Стас молча кусал губы. Лицо его побледнело настолько, что глаза казались почти черными. Он встал, и Алена машинально поднялась тоже. Глядя на нее исподлобья, Стас монотонно, тихо продекламировал:

— Вошла ты,

резкая, как «нате!»,

муча перчатки замш,

сказала:

             «Знаете --

я выхожу замуж».

Что ж, выходите.

          Ничего.

                Покреплюсь.

Видите — спокоен как!

Как пульс

               Покойника.

— Что ты несешь? — застонала она.

А в следующую секунду его губы уже были на ее губах, язык нетерпеливо, грубо раздвигал их, пробираясь между зубами. Как это было похоже на тот, самый первый поцелуй! Стас обнял ее за талию и прижал к себе так крепко, что ее охватила хорошо знакомая лихорадочная дрожь. Алена почувствовала, как подгибаются колени. Всхлипнув, она обвила его шею руками. Он собирал губами слезы с ее щек и шептал:

— Милая моя, родная… Я так люблю тебя!

Все исчезло, пропало, растворилось в темноте. Как будто она была без сознания, и лишь яркие вспышки пробивались сквозь черноту. Как они оказались у него в гостинице? Дошли пешком, на чем-то доехали? Она не помнила — ничего.

Маленький тесный номер, узкая кровать. Они срывали одежду так, как будто боялись куда-то опоздать. Как будто оставалось несколько минут до смерти, и надо было успеть — надышаться друг другом. Заполнить собой, раствориться, стать сиамскими близнецами с одним сердцем и одной кровью. Словно вспышки молнии — черты его лица, дорогого, любимого, ненавистного. Закрытые глаза и влажный блеск зубов между приоткрытыми губами. Тяжелое дыхание, едва сдерживаемые стоны.

Его руки — на плечах, на груди, на бедрах. Горячие, тяжелые, сжимающие ее отчаянно, до боли. Пальцы, губы, язык — жадно ласкающие, проникающие в самые сокровенные уголки ее тела. Слова любви — хрипло, задыхаясь. И от них, как в стриптиз-клубе, было ощущение, что с нее живьем сдирают кожу. Она словно истекала кровью, теряя последние силы. Он снова и снова входил в нее, и Алена умирала от наслаждения — от каждого его движения, от тяжести его тела, от запаха кожи и пота. Снова и снова, в смертельном объятии, они срывались в пропасть, полную огня. Чтобы сгореть — и восстать из пепла, как птица Феникс. И начать все сначала…

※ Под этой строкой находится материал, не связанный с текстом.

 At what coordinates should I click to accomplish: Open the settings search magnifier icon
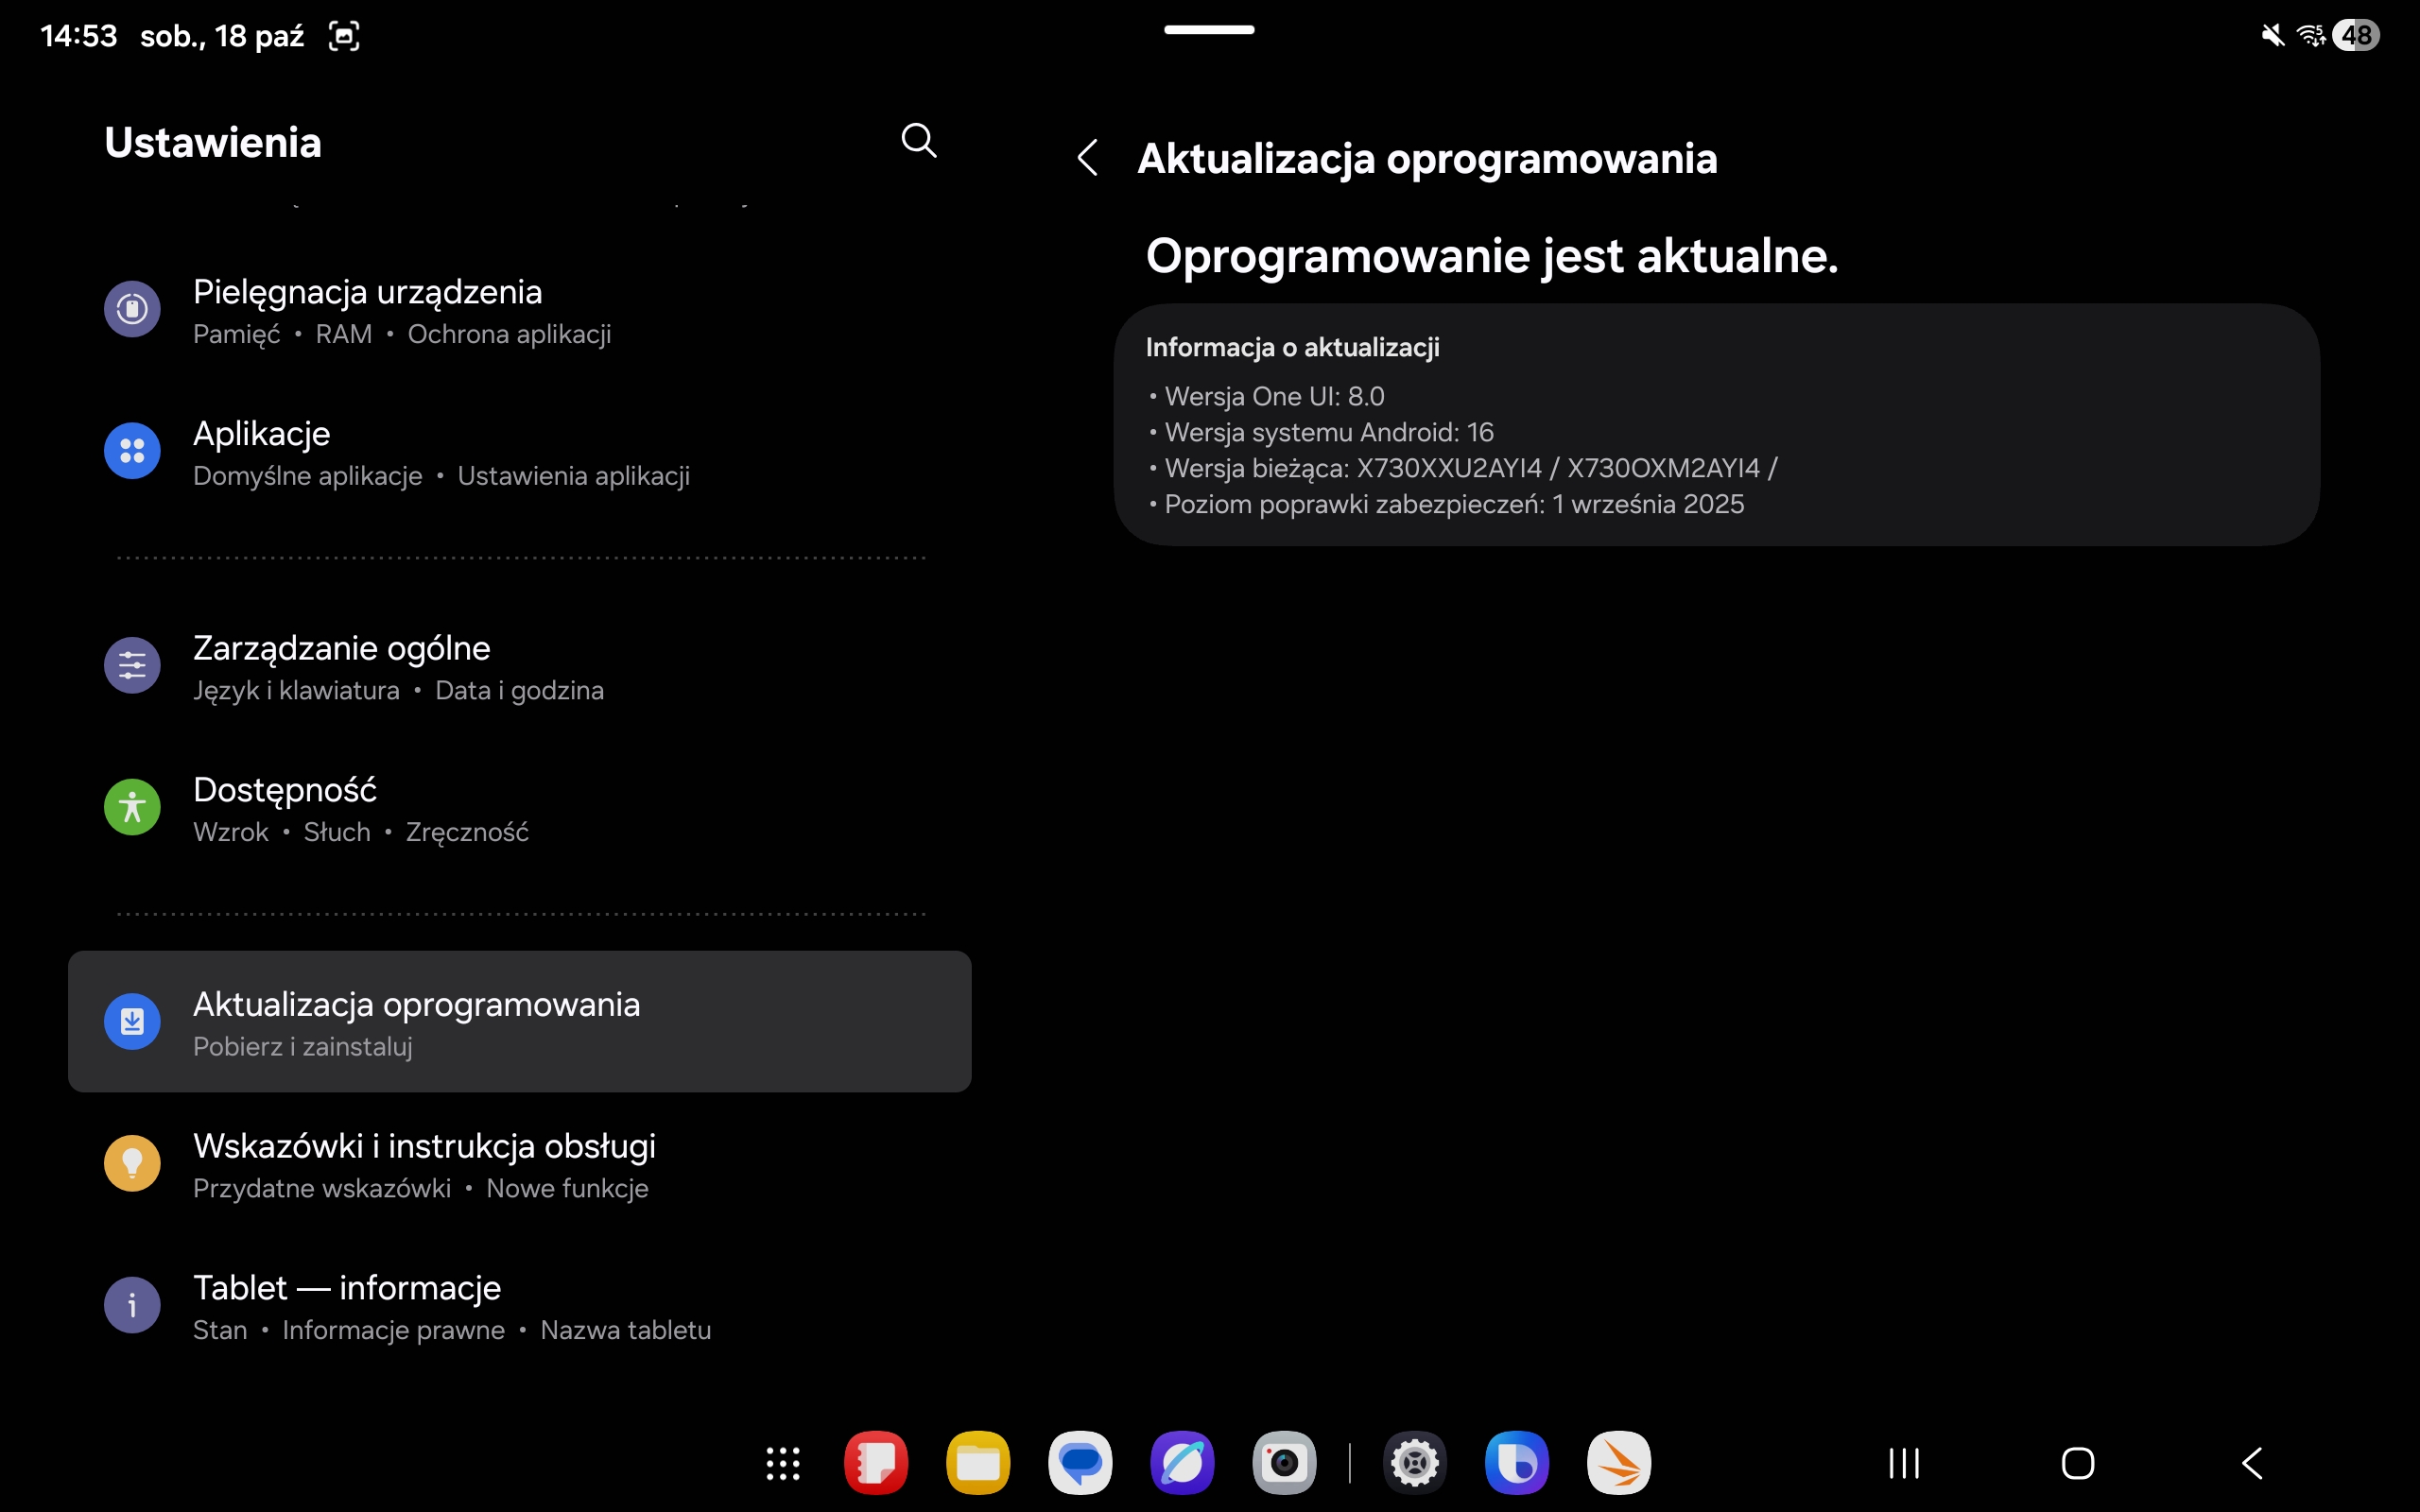[x=919, y=141]
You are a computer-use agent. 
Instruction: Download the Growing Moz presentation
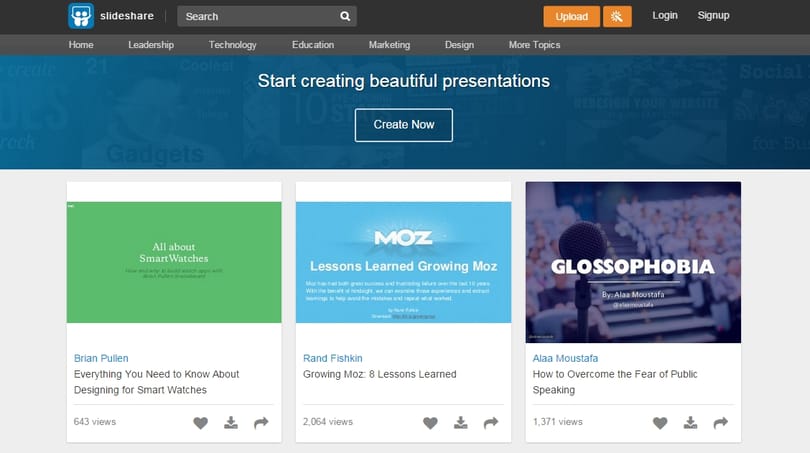461,423

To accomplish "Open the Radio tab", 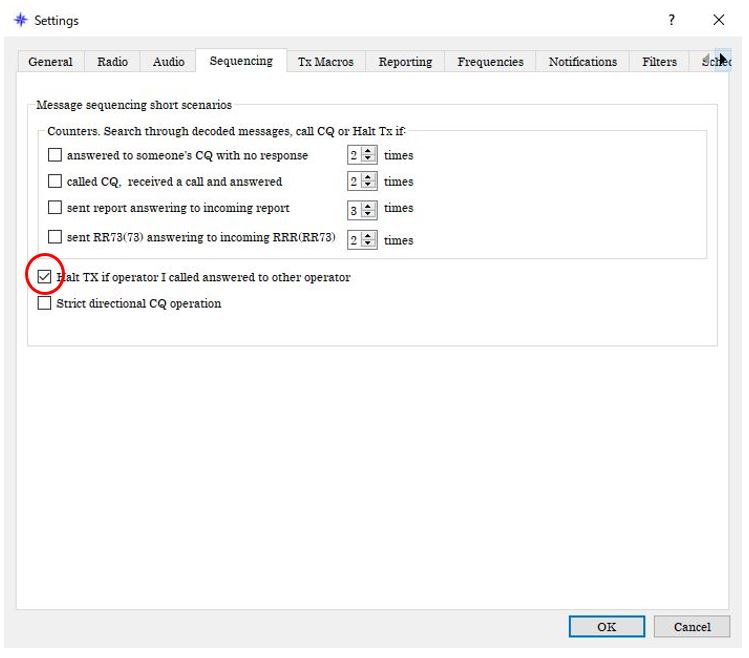I will click(x=112, y=62).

Стас спал. Он всегда спал после секса так крепко, что его было не разбудить. Алена сидела рядом, положив подбородок на поднятые колени. Все тело ныло, пульсировало набухшей болью. Но эта боль была ничем по сравнению с той, которая рвала ее изнутри. Все, что было раньше… нет, то была не боль.

Забыть обо всем. Остаться с ним…

Нет…

Как она любила его в эту минуту. И как ненавидела. И как ненавидела себя — за то, что поддалась этой слабости. И за то, что собиралась сделать.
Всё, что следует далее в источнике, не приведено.